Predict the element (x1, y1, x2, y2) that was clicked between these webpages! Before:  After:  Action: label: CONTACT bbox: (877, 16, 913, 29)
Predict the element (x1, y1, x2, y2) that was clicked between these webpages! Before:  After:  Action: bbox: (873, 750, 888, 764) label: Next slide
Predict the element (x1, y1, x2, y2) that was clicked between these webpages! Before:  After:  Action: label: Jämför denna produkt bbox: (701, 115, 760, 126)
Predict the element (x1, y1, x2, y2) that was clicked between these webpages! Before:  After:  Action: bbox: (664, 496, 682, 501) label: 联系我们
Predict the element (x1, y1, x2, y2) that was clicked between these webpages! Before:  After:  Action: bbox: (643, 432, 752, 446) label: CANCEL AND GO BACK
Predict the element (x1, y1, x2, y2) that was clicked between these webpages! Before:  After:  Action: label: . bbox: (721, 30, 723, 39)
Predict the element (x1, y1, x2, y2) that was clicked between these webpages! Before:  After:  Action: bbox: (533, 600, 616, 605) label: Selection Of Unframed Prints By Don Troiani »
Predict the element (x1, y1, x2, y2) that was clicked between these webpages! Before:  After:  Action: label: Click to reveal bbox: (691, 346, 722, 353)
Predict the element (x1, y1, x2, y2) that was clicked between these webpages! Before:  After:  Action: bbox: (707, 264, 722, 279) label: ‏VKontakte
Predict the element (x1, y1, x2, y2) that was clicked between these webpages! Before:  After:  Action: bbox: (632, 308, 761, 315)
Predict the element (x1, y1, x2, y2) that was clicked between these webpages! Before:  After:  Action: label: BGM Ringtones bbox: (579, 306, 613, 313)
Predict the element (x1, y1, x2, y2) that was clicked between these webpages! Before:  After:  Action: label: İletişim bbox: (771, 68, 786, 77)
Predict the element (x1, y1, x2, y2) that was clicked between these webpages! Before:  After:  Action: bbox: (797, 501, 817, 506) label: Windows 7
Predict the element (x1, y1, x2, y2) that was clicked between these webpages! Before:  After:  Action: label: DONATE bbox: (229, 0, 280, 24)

▶ _EXERCISE REQUIREMENTS_:
Locate every line in the rows above that contains the word "reveal" and copy each one in full.

▶ _RESULT OF THIS TASK_:
Predict the element (x1, y1, x2, y2) that was clicked between these webpages! Before:  After:  Action: label: Click to reveal bbox: (691, 346, 722, 353)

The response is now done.